Duro Lai sull’astensione del partito dei sardi.

«Quando si fa politica bisogna avere determinazione, chi non ha coraggio vada a casa», attacca.

L’emendamento presentato dai Riformatori proponeva di prevedere il servizio del Paolo Merlo come spoke dell’Hub di Olbia assicurando l’integrazione della pianta organica del reparto di Olbia nonché il servizio di guardia anesteologica all’ospedale per 24h su 24h per 365 giorni l’anno.
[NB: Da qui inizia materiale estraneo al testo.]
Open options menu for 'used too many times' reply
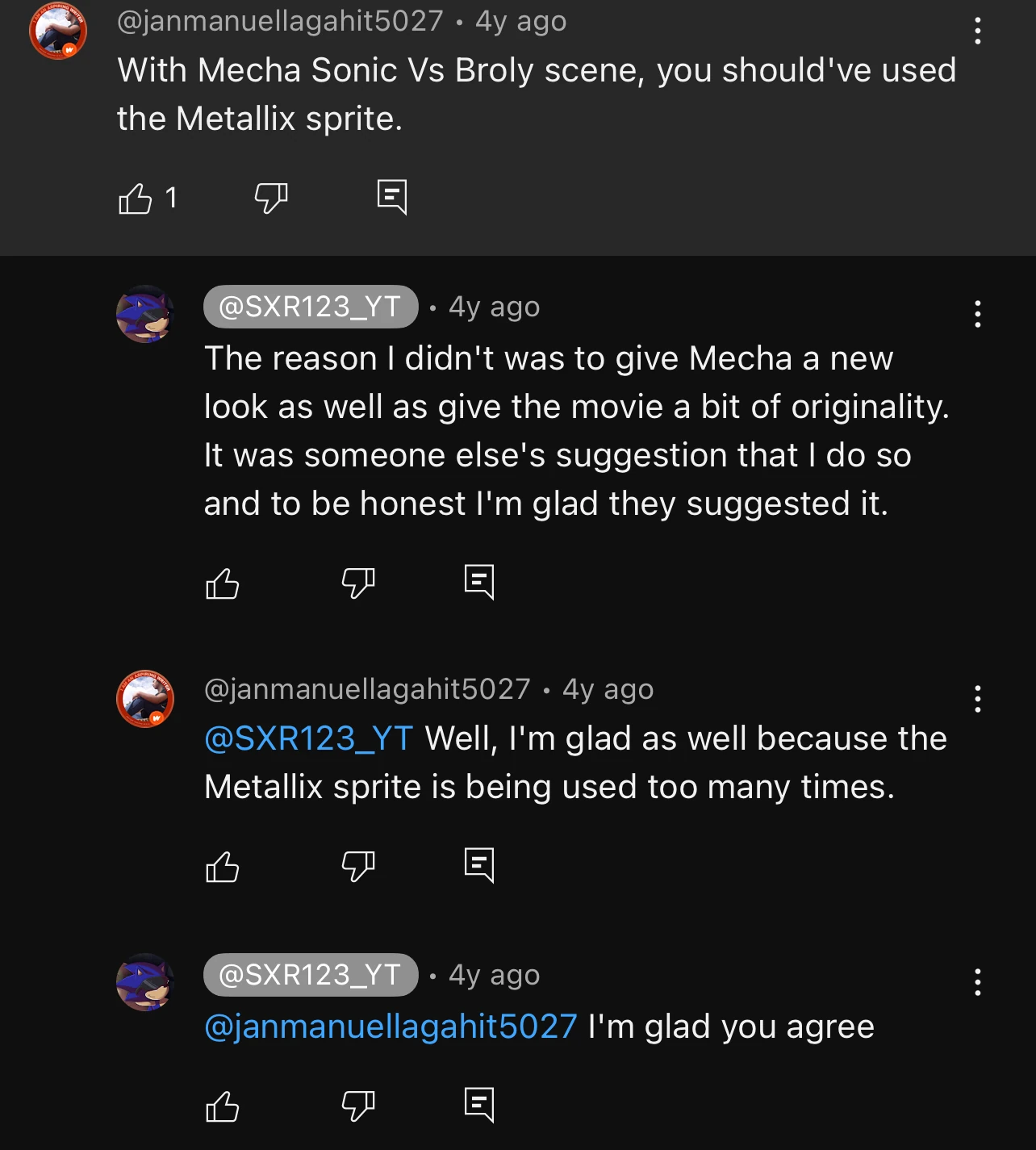The height and width of the screenshot is (1150, 1036). [x=977, y=698]
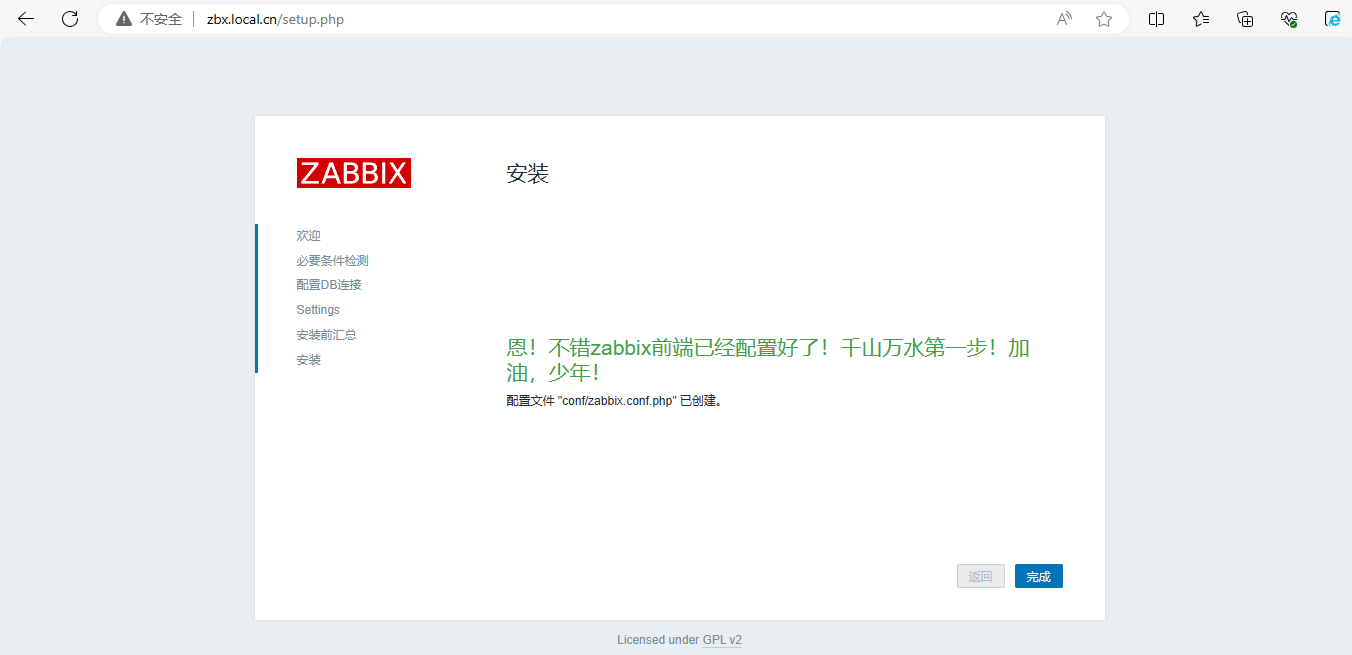Go back using the browser back arrow
Image resolution: width=1352 pixels, height=655 pixels.
pyautogui.click(x=26, y=19)
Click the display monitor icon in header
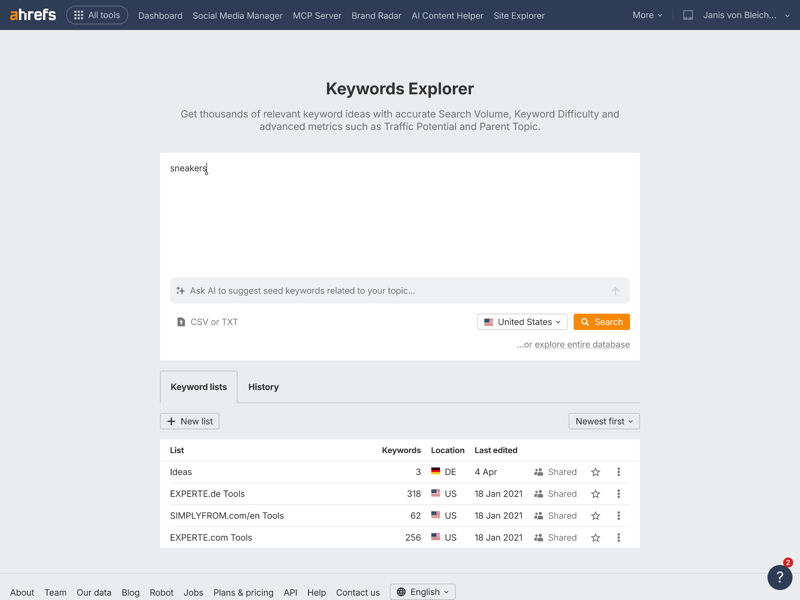 (x=688, y=15)
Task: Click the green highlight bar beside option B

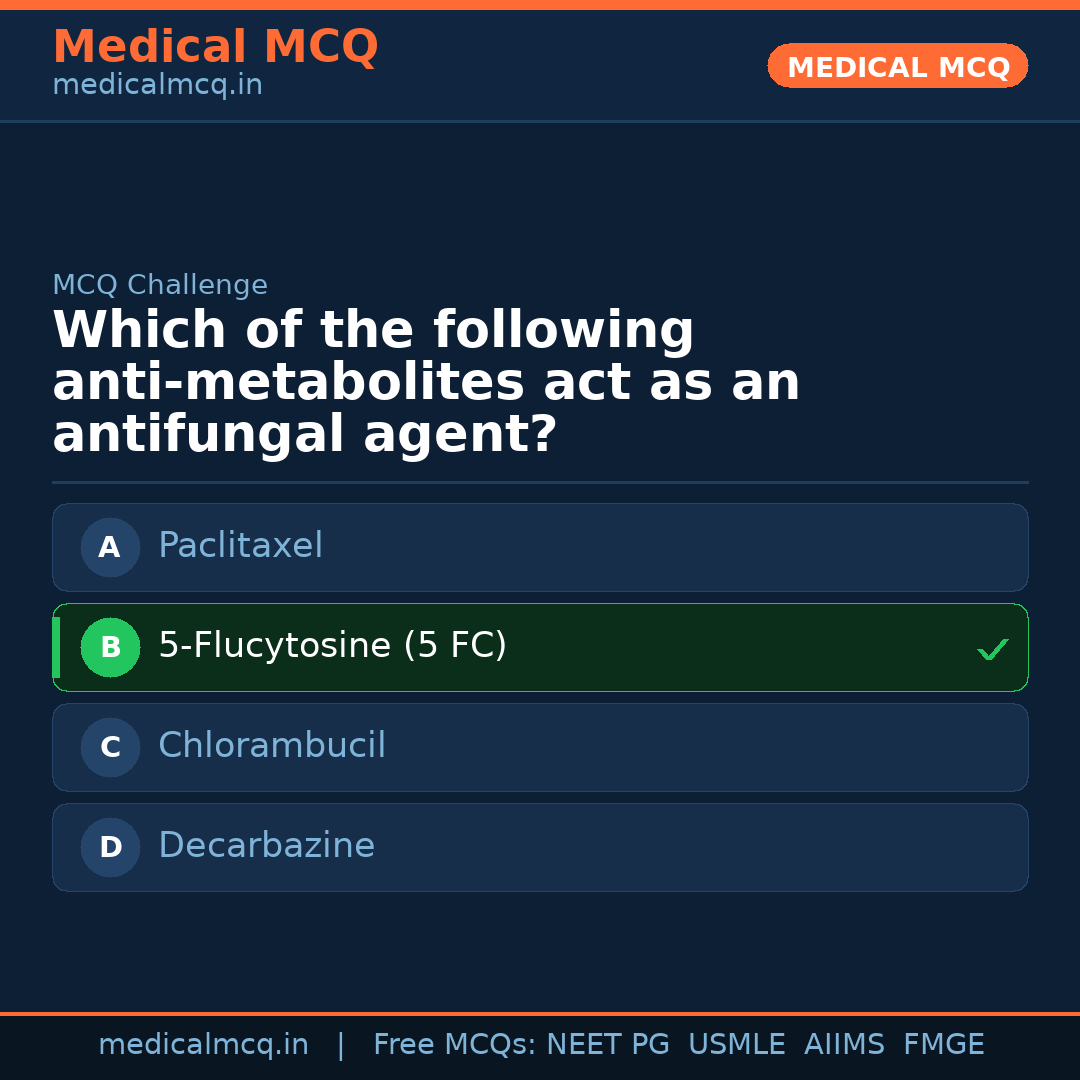Action: (x=56, y=647)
«L’atto così strutturato avrebbe soddisfatto i livelli di sicurezza previsti dal Ministero grazie alla rotazione del personale da e per i presidi ospedalieri con un numero di parti non inferiore ai 500 all'anno, un sistema applicato anche in altre regioni - aggiunge Fabio Lai -. La maggioranza ha paura che vengano riconosciuti meriti al centrodestra: copi e incolli l’emendamento e lo ripresenti. I nostri referenti in Regione sono pronti a votarlo perché, soprattutto quando si parla di salute, non ci interessano medaglie ma la soluzione dei problemi – commenta ancora l’esponente dei Riformatori – Basta con i finti emendamenti come quello che prevede la riapertura del punto nascite della Maddalena sino all’attivazione del servizio di elisoccorso, serve solo per procrastinarne la chiusura di qualche mese. Non vogliamo la carità – conclude Fabio Lai – vogliamo atti concreti che riconoscano la nostra peculiarità di isola e ne prevedano la riapertura definitiva».